# [Exercise goal]
Retype the opening lines of the data exactly, stopping after the line that contains "The image size is (819, 614).". Skip every picture.

(Material supplied)

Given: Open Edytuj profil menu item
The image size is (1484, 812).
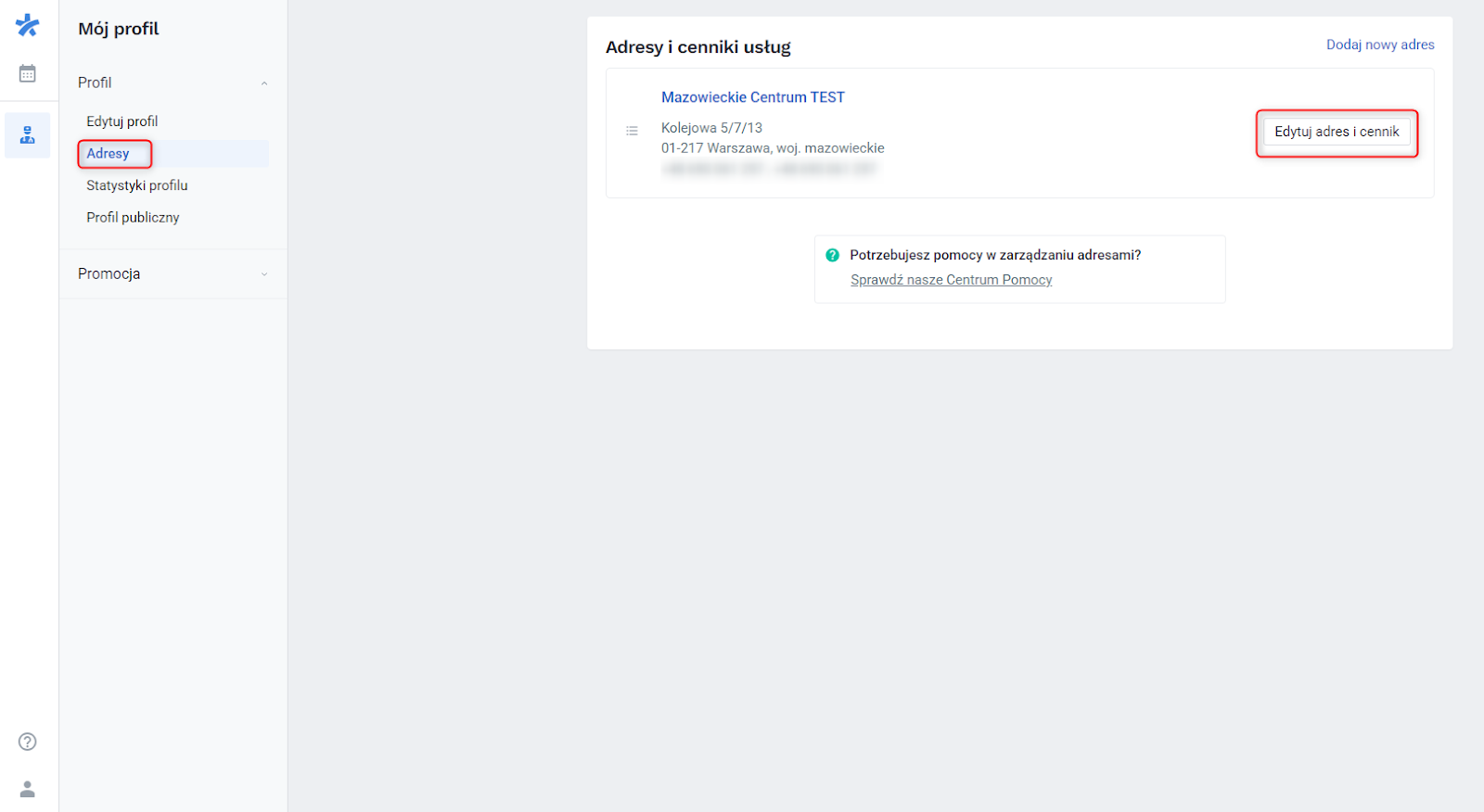Looking at the screenshot, I should pyautogui.click(x=122, y=121).
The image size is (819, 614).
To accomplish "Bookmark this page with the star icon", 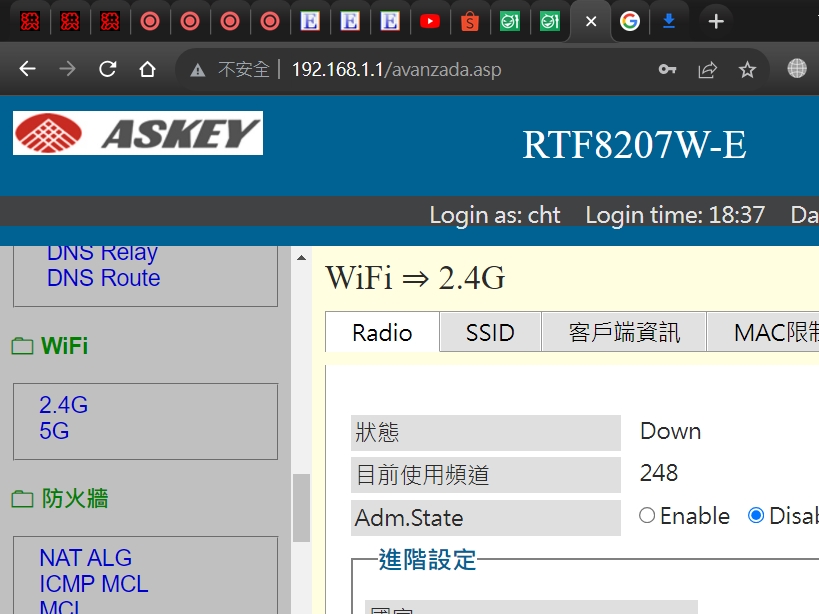I will pyautogui.click(x=747, y=69).
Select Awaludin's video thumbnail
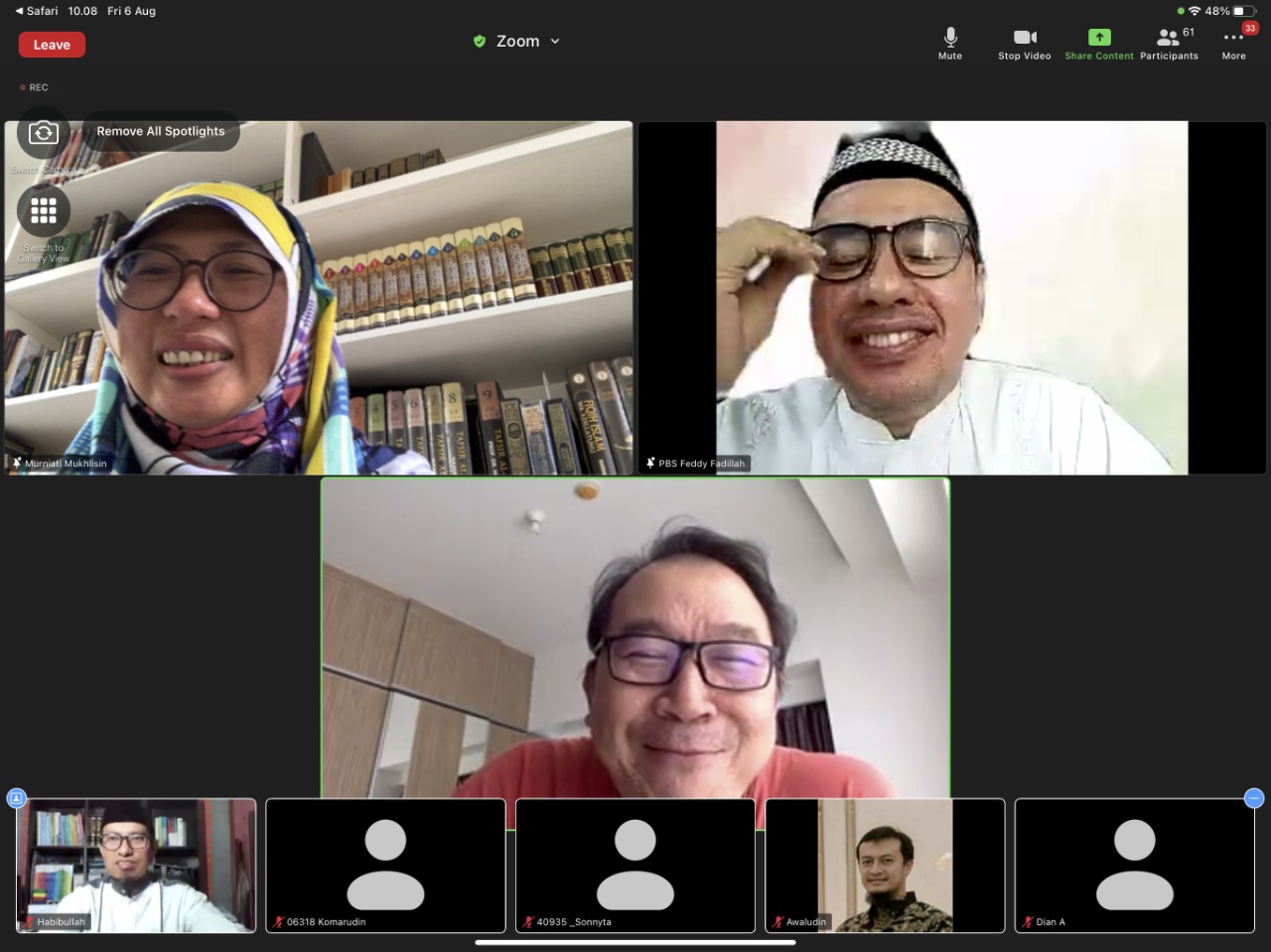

(End Material supplied)

# [Task solution]
Given: Open Edytuj profil menu item
The image size is (1484, 812).
Looking at the screenshot, I should pyautogui.click(x=122, y=121).
The image size is (819, 614).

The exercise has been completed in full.